#### Try it:
Search the listing for the word "screenshot" and copy every line where it turns up.

#### Provided material:
☆ ☆ ☆ ☆ ☆
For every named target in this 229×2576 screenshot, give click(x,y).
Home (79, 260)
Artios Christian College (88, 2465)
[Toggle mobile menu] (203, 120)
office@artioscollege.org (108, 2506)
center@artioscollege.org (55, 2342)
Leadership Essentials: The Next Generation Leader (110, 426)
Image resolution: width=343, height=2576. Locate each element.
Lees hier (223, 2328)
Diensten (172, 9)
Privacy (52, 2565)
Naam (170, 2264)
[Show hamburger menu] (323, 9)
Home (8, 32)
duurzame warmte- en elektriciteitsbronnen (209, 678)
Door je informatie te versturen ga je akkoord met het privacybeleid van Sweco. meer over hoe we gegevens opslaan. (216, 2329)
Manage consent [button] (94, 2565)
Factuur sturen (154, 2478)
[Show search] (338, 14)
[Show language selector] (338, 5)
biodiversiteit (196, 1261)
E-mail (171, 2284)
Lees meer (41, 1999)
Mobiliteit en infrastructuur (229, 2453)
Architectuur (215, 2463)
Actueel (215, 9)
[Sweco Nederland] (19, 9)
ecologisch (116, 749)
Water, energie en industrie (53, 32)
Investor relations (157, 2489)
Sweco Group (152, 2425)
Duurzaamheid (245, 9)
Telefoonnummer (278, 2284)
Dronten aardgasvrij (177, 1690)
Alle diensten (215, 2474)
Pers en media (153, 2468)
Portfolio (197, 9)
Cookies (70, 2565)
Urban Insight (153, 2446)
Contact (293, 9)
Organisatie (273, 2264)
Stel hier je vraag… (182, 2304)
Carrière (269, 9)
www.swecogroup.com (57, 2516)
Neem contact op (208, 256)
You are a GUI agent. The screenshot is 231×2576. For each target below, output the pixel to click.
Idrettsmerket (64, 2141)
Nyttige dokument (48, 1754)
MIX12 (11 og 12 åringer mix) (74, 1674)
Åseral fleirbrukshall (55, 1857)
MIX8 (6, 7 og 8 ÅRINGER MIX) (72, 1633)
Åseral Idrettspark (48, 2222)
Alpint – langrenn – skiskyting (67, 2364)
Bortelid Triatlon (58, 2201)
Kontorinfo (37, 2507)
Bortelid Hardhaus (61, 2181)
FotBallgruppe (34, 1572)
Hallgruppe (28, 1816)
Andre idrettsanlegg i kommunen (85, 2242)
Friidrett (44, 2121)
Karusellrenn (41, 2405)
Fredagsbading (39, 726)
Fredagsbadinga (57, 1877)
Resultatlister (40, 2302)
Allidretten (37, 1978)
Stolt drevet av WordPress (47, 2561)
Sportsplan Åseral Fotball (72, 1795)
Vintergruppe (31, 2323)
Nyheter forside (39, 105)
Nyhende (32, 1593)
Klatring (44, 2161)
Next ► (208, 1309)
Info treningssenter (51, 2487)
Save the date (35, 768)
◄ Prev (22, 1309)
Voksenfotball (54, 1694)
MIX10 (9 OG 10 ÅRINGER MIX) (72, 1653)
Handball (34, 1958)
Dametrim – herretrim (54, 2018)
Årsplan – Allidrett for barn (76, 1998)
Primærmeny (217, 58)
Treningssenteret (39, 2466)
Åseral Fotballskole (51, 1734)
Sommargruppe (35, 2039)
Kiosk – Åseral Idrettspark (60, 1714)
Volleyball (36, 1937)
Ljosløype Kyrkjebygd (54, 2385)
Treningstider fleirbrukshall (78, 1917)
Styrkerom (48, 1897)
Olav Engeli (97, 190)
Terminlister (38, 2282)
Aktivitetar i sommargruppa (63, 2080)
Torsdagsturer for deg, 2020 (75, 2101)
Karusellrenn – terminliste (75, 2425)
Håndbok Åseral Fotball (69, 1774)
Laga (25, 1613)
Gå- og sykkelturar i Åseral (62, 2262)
☆ ☆ ☆ ☆ ☆
#### Exercise response:
For every named target in this 229×2576 screenshot, give click(x,y).
You are a GUI agent. The screenshot is 231×2576. For each target below, output the pixel to click.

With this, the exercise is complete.